DATA SECTION
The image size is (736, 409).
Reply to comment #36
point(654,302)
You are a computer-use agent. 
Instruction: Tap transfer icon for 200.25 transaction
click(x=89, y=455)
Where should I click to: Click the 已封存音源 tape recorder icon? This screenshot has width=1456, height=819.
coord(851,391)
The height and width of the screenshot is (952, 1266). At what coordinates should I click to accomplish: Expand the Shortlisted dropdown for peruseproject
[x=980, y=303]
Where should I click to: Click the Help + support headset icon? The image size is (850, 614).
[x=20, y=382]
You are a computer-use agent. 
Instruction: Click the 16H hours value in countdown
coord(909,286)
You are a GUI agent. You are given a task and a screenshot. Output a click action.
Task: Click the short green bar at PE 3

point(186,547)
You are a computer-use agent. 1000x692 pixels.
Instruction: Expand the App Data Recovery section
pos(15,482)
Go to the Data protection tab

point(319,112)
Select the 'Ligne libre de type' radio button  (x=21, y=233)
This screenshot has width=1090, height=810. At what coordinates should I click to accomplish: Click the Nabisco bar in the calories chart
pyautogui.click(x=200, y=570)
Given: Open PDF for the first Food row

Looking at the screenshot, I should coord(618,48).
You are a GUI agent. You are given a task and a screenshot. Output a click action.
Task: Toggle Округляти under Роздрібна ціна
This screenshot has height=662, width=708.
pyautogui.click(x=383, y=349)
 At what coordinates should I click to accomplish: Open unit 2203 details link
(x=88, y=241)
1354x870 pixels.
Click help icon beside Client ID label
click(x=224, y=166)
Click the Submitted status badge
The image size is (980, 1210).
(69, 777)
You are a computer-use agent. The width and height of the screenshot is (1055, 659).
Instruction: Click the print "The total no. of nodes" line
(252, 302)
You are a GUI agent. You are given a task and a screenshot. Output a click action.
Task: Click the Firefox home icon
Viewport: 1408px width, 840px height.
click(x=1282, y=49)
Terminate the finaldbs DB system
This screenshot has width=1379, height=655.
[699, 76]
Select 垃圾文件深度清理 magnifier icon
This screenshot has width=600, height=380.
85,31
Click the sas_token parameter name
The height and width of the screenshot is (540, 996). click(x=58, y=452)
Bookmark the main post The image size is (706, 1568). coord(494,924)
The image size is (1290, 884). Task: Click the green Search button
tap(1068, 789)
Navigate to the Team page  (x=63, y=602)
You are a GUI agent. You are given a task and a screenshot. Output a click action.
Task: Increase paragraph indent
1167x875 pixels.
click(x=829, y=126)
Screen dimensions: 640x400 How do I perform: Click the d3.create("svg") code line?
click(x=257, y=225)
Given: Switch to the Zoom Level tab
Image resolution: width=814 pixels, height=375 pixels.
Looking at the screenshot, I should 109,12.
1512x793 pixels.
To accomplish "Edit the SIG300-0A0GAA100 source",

YOUR OBJECTIVE
Go over the listing above and return each line with "computer".

RESPONSE BOX
You are a computer-use agent. 
You are a computer-use agent. 
You are a computer-use agent. 1000x692 pixels.
You are a computer-use agent. The width and height of the screenshot is (1055, 659).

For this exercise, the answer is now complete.